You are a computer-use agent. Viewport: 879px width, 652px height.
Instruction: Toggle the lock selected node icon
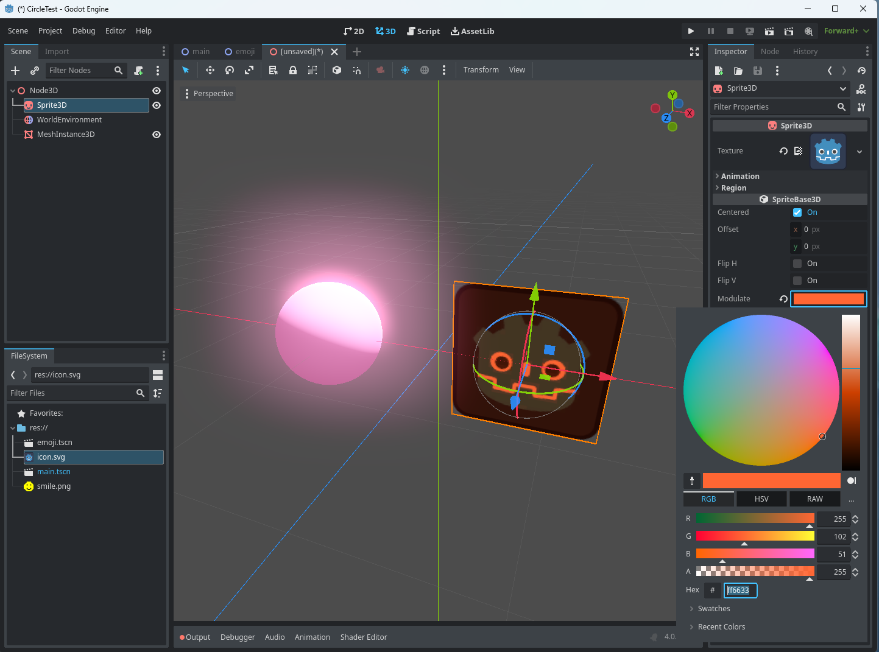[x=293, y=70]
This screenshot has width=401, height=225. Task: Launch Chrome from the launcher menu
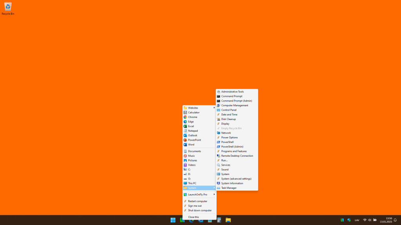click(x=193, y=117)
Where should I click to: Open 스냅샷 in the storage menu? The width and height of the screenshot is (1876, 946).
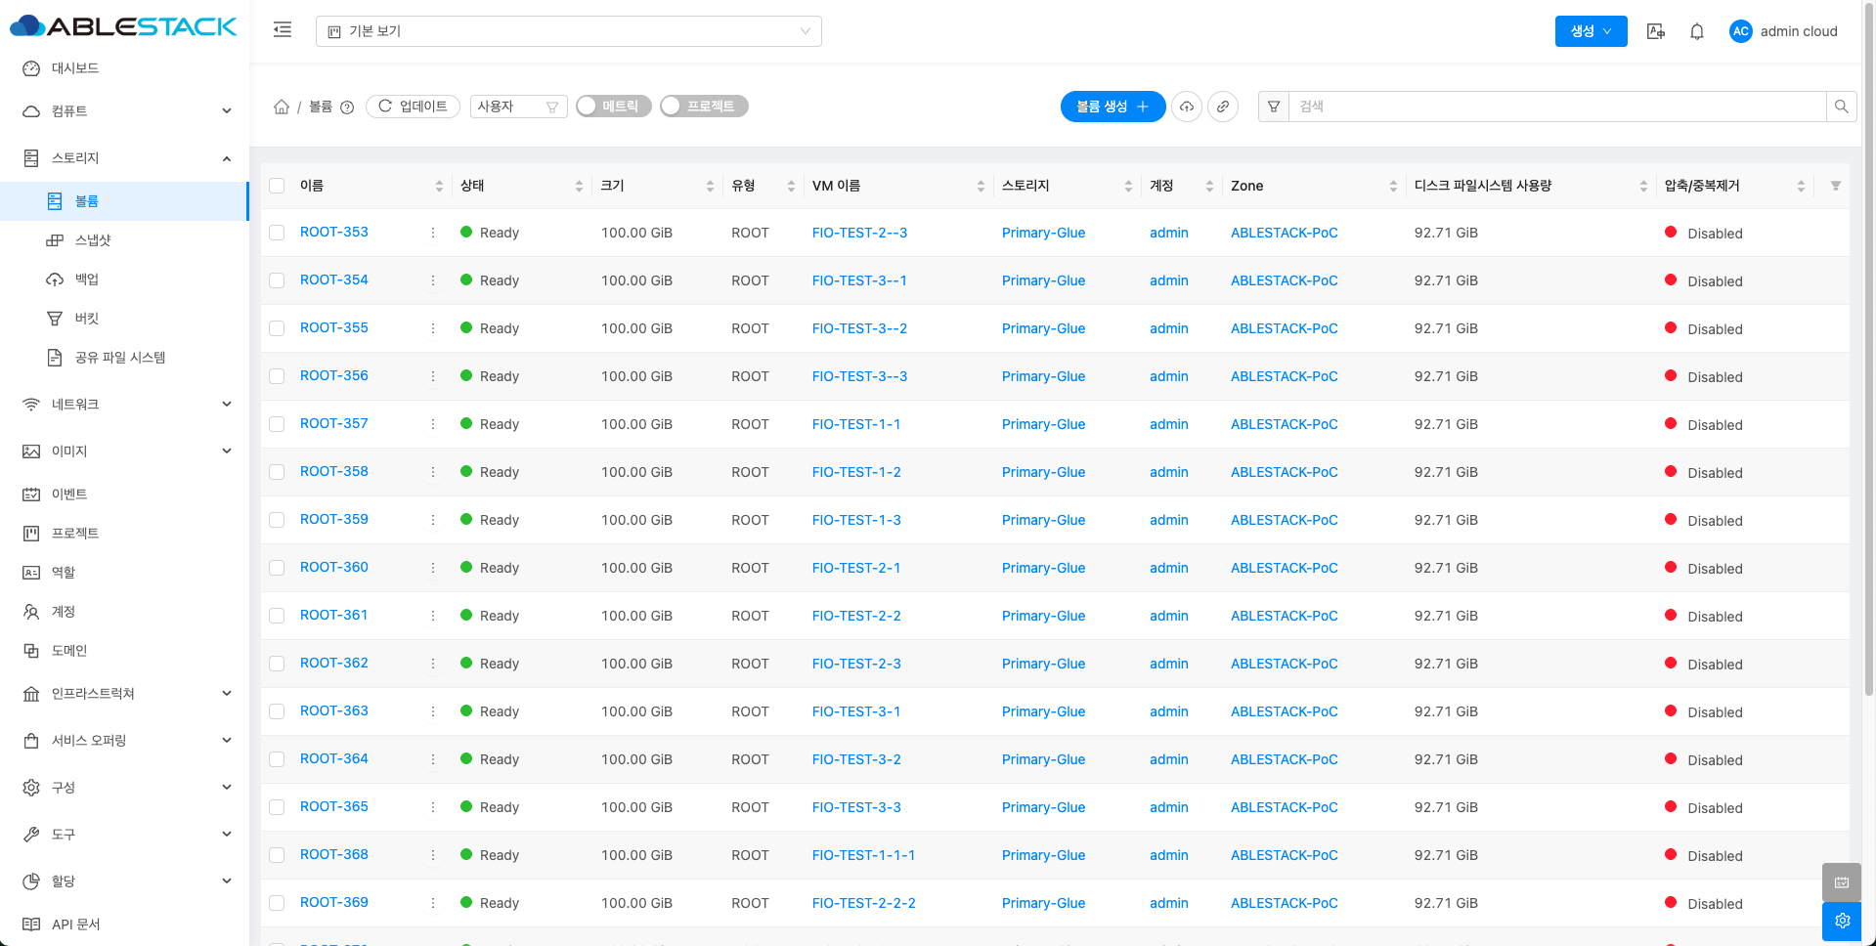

________________________________________

▶ **Exercise prompt**
Give back the full listing exactly, with pictures dropped.

▶ **Task result**
You are a computer-use agent. Viewport: 879px width, 652px height.
Instruction: Toggle the lock selected node icon
[x=293, y=70]
This screenshot has width=401, height=225. Task: Launch Chrome from the launcher menu
click(x=193, y=117)
Where should I click to: Open 스냅샷 in the storage menu? The width and height of the screenshot is (1876, 946).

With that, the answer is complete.